By Anne McNickle

This is an exciting time for those of us interested in RWE development. Digital technologies and advanced computing capabilities are enabling the generation of RWE continuously, and from sources that have traditionally been considered difficult or impossible to mine.

At the same time, regulators are strongly focused on RWE to inform drug development and regulatory decision making; in addition to statutory requirements (Cures law & PDUFA VI) to clarify and provide a clear path forward for the use of RWE, it is a top priority for FDA Commissioner Scott Gottlieb. And in fact, we have already seen FDA approve some drugs and devices based, at least in part, on certain types of RWE.

As Catalyst has been preparing to discuss RWE during the 10th DIA China annual meeting this week as part of a panel discussion alongside regulators, industry and academia, we wanted to highlight a few of the themes that have risen to the top for us.

First, use of RWE to help inform drug and device approvals is already a reality.

  • On the drug side, CDER is focused on use of RWE in rare and ultra-rare diseases where enrolling enough patients in traditional clinical trials is difficult or impossible, and where there is unmet need
    • For example, in April 2017, FDA approved BioMarin’s Brineura (cerliponase alfa) to treat a form of Batten’s disease, a rare inherited disorder that primarily affects the nervous system. Patient advocates credited the inclusion of registries as critical to this approval; FDA highlighted the fact that efficacy was established via a single-arm study that used a natural history cohort – a historical control group – rather than a traditional control arm.
  • On the device side, Commissioner Gottlieb noted recently that FDA has approved or cleared “more than 8 new medical devices and expanded the use of more than 6 technologies” based on evidence derived from RWD.
    • For example, Medtronic’s InPact Admiral, a drug-coated balloon for peripheral artery disease, received an expanded indication in 2016 using control data from a large national registry.

Second, FDA is engaged in a range of efforts to advance the field, for example:

  • The agency is in the process of developing guidance on use of RWE in drug development, following issuance of a similar guidance for device development in August 2017.
  • Under Cures and PDUFA VI, FDA will engage in a number of activities to advance the use of RWE, including: holding workshops; developing guidance; and developing a framework for evaluating use of RWE to support supplemental applications and post market requirements.
  • Interestingly, FDA has also just initiated a new project with Harvard to try and validate RWE techniques, by comparing them to the outcomes of traditional randomized clinical trials.
  • The agency has plans to establish new capabilities and tools to conduct “near-real-time” RWE evidence evaluation , and the oncology group at FDA is engaged in some interesting initiatives (see final section).

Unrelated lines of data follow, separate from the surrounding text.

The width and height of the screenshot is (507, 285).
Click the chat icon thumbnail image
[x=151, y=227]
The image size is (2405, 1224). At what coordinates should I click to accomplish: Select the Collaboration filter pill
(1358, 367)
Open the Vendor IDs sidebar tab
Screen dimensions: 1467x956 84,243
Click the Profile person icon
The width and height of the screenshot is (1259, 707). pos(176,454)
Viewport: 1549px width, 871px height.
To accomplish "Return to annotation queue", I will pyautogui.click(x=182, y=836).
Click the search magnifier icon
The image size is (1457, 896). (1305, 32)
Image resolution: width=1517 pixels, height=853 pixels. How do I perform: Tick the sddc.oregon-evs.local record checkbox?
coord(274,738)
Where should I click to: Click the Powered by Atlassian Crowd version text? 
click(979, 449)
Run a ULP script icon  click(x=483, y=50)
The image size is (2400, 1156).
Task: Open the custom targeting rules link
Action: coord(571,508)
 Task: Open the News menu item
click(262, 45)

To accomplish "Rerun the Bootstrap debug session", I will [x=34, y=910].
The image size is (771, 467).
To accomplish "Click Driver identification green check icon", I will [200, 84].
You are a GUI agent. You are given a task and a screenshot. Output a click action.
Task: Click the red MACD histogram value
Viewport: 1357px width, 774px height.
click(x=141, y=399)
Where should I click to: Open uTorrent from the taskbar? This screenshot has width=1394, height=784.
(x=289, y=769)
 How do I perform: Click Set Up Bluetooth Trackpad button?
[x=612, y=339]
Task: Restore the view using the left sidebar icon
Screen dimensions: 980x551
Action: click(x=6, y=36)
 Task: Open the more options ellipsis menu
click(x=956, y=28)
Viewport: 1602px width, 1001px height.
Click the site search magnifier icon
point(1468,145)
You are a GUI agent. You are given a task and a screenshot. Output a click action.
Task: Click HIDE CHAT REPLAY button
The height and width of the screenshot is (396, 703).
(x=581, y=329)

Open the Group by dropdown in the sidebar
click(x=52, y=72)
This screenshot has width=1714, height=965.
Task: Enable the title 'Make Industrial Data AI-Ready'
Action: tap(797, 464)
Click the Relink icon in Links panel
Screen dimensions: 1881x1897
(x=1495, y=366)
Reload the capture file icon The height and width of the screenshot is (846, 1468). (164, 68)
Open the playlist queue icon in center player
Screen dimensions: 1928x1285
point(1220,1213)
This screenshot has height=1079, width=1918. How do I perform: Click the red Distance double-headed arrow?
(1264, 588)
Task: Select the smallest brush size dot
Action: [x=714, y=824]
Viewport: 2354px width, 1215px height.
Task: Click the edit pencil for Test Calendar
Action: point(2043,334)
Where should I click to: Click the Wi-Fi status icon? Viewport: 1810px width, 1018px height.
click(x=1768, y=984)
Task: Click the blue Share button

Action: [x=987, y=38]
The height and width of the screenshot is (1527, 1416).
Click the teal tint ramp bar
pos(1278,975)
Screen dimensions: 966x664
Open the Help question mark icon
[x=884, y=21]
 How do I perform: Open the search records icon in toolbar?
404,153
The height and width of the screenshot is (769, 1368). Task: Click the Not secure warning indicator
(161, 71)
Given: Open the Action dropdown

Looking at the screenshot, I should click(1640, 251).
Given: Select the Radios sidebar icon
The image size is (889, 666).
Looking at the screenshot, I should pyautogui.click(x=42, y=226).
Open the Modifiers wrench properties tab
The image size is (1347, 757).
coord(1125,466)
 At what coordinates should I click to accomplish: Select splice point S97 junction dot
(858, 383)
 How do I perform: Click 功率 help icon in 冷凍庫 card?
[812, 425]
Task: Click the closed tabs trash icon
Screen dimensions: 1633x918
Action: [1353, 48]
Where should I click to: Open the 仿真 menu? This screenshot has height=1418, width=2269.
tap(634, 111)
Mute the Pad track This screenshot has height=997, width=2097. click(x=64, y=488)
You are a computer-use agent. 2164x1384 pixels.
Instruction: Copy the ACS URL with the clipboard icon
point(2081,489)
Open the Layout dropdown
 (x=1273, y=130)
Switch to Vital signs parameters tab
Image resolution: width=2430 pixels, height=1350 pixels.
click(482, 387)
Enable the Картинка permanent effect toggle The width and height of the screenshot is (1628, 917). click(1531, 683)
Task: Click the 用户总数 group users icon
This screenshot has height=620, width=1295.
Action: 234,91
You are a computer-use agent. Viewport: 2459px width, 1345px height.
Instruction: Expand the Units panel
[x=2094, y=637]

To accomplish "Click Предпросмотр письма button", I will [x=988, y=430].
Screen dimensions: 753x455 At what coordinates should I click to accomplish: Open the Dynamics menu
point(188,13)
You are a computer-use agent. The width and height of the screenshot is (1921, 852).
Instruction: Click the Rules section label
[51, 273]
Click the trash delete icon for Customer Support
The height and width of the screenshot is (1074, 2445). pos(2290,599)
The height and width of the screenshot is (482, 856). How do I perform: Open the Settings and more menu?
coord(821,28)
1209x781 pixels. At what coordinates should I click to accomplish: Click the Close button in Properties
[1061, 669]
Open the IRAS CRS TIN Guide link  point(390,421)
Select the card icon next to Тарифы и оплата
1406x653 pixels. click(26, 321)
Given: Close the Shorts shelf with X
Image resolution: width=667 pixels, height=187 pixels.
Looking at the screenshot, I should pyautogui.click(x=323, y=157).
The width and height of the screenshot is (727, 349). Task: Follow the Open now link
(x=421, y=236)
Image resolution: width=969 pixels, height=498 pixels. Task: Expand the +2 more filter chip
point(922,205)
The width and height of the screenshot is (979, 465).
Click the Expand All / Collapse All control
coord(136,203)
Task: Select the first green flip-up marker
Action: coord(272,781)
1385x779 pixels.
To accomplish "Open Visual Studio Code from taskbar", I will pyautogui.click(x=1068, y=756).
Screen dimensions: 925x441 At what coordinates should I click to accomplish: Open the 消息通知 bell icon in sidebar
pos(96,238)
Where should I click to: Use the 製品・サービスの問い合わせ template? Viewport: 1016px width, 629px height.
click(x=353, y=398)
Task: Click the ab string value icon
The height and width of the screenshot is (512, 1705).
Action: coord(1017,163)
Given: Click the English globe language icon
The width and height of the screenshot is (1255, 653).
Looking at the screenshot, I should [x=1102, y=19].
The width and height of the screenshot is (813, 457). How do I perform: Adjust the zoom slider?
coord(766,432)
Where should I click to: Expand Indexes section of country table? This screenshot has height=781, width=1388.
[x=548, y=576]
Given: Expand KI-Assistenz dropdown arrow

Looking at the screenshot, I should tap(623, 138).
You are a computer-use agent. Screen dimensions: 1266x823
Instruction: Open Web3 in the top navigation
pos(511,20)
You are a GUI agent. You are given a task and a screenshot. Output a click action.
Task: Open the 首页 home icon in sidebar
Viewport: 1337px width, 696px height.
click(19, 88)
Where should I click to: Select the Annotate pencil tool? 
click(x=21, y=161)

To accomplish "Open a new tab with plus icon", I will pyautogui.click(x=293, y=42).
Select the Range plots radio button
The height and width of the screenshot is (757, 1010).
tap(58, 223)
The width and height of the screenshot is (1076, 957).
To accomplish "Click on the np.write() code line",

Third, sensors and wearables will vastly improve our ability to collect data and generate RWE in a continuous manner:

  • The next big leap may come from exactly this area – making sense of the 24/7 data flow from things like sensors and wearables.
    • With innovations such as the Proteus Digital Health/Otsuka collaboration, sensor technology is now a part of drug therapy for serious illness such as schizophrenia; thus, physicians and caregivers can now see how a drug is used in clinical practice (as we’ve blogged about).
    • Sensors/wearables are also providing new insights into disease; the Michael J. Fox Foundation, for example, is doing some interesting work in this area to generate data on Parkinson’s disease that will be made available to the research community, in an effort to advance new product development.
    • Companies are considering using sensors in their clinical trials; however, to include a sensor/wearable as a tool for data generation in a clinical trial, companies must ensure it is “fit for purpose” and that the data are objective.

Finally, artificial intelligence (AI)/machine learning will greatly improve our ability to collect and make sense of data:

  • While there are many ways in which AI can be used to advance innovation in medical product development (as we noted in a recent blog), for purposes of RWE generation, AI is poised to open up hard-to-extract, unstructured data from EHRs and turn it into useable RWE.
    • In fact, FDA has plans to do just this; the agency is seeking to develop the ability to conduct “near-real-time” RWE evidence evaluation “down to the level of individual electronic health records for at least 10 million individuals” in a broad range of healthcare settings, Gottlieb has said.
  • Separately, as part of the oncology group’s INFORMED initiative, FDA is launching a fellowship program focused on developing and implementing machine learning/AI algorithms to help evaluate diverse data sets, including data from clinical trials, EHRs, and sensors/wearables.

The bottom line is that FDA is embracing use of RWE to help inform decision making across the medical product lifecycle, but the details of how and when RWE may be generated and used in drug development programs are still being worked out. If you are interested in exploring use of RWE in your drug development program, now is a good time to engage with the agency to ensure the appropriate tools and approaches are used, and that FDA will have a comfort level with the data for regulatory decision making.